Your objective => For the word "agent", report how many lines of the records below contain it, and nothing more.

============

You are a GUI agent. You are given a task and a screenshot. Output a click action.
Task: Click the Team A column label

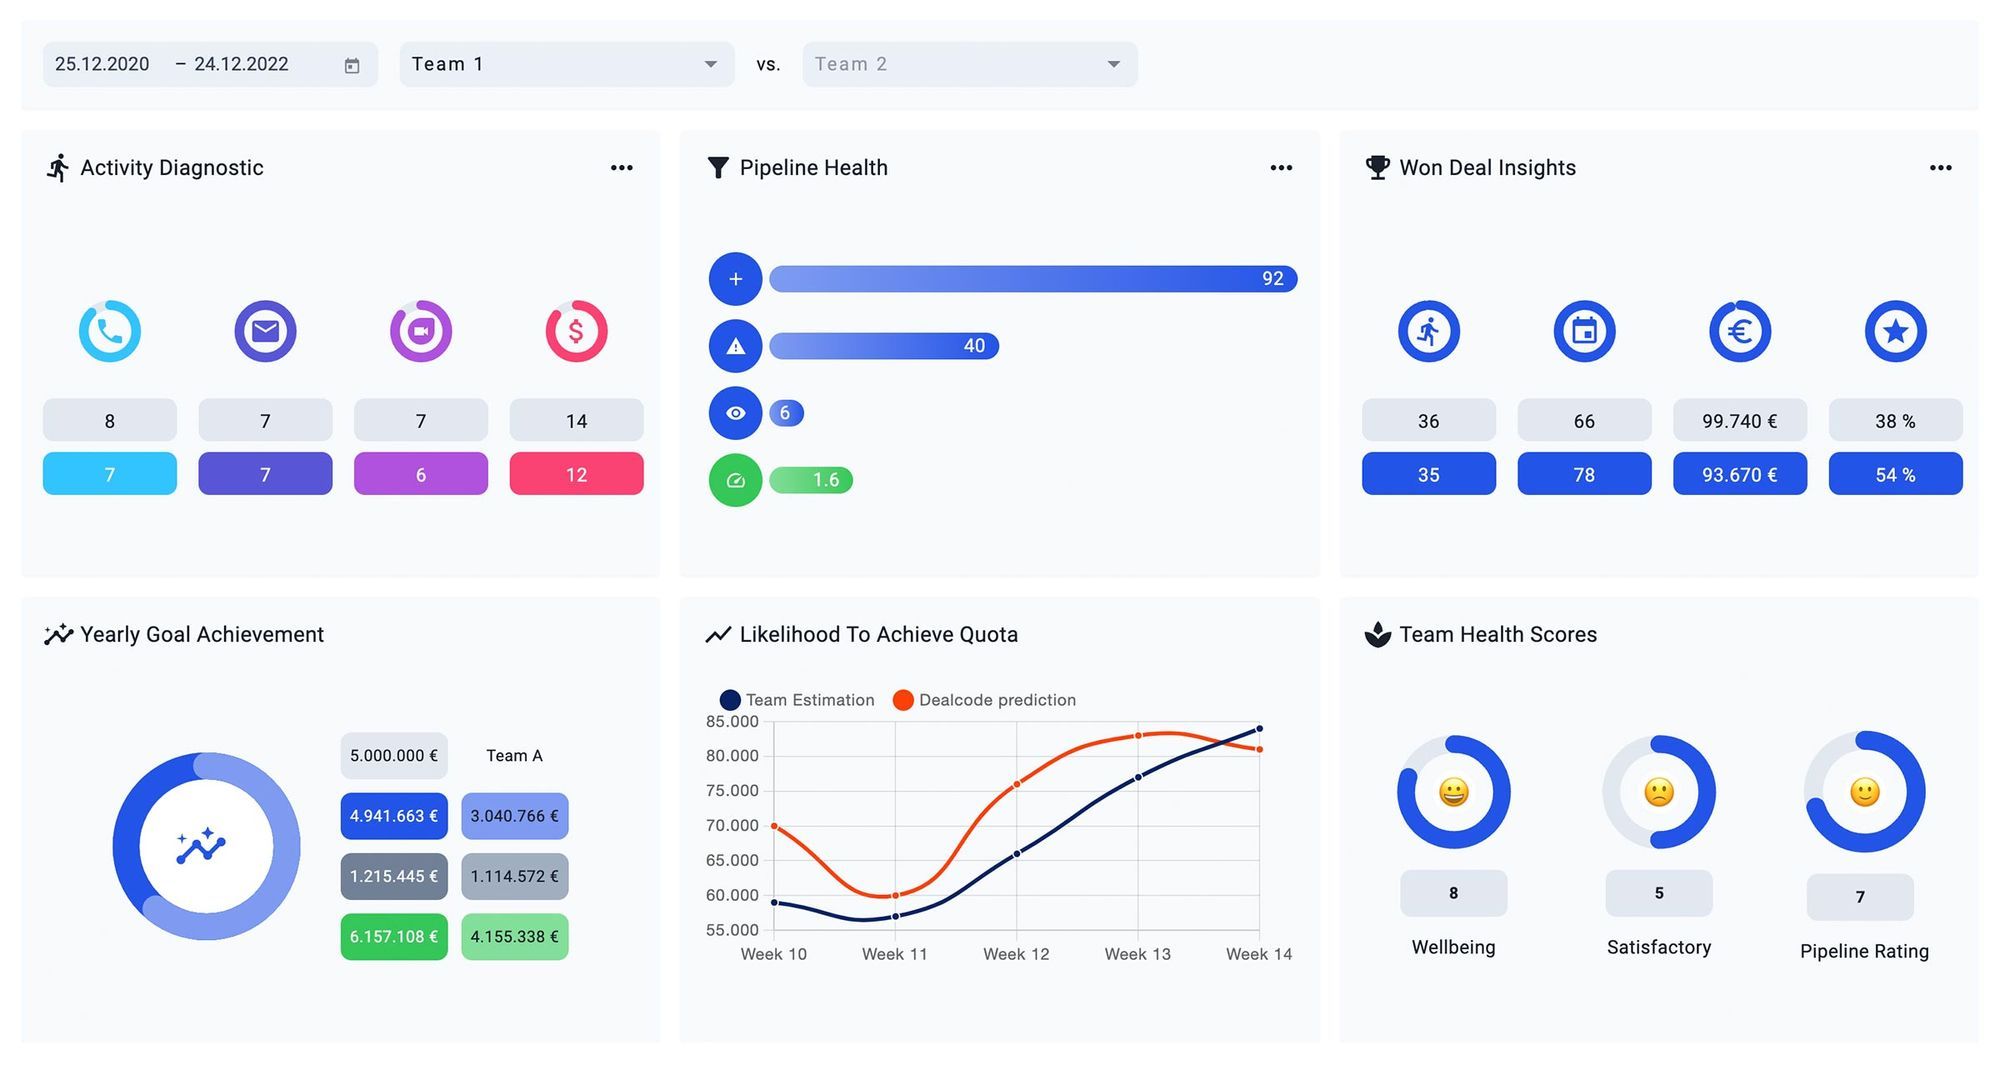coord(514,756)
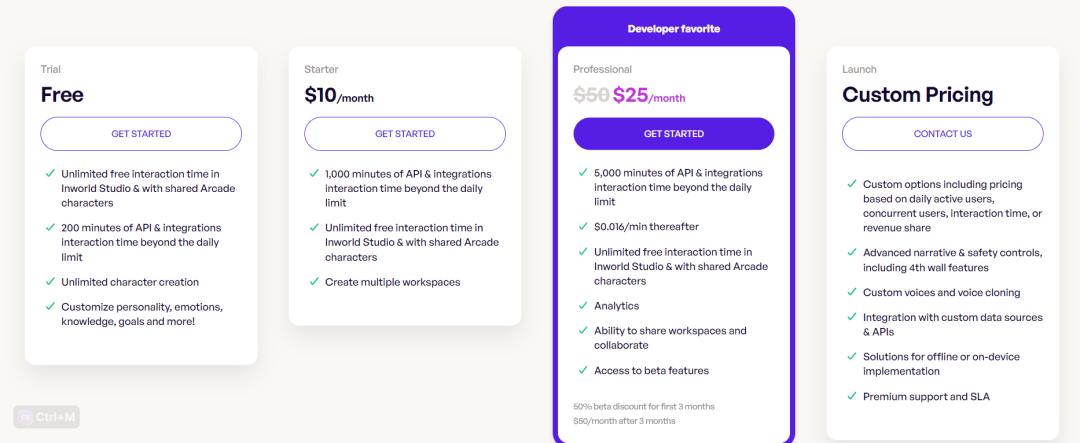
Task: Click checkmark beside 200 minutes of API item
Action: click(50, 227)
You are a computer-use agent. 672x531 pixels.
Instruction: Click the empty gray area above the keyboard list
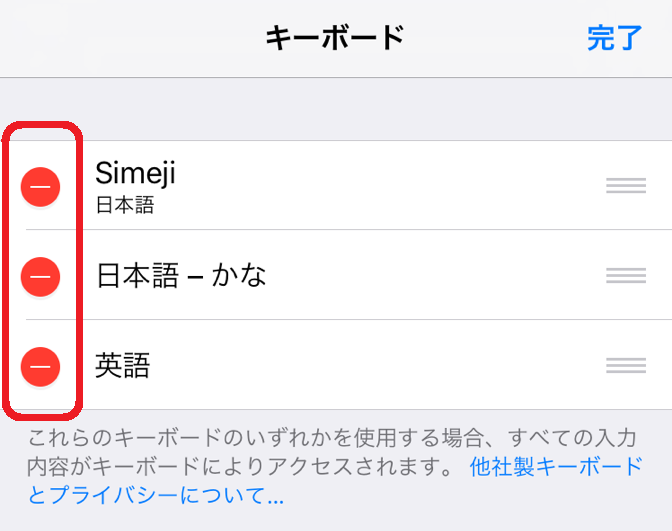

============

Completed task => 2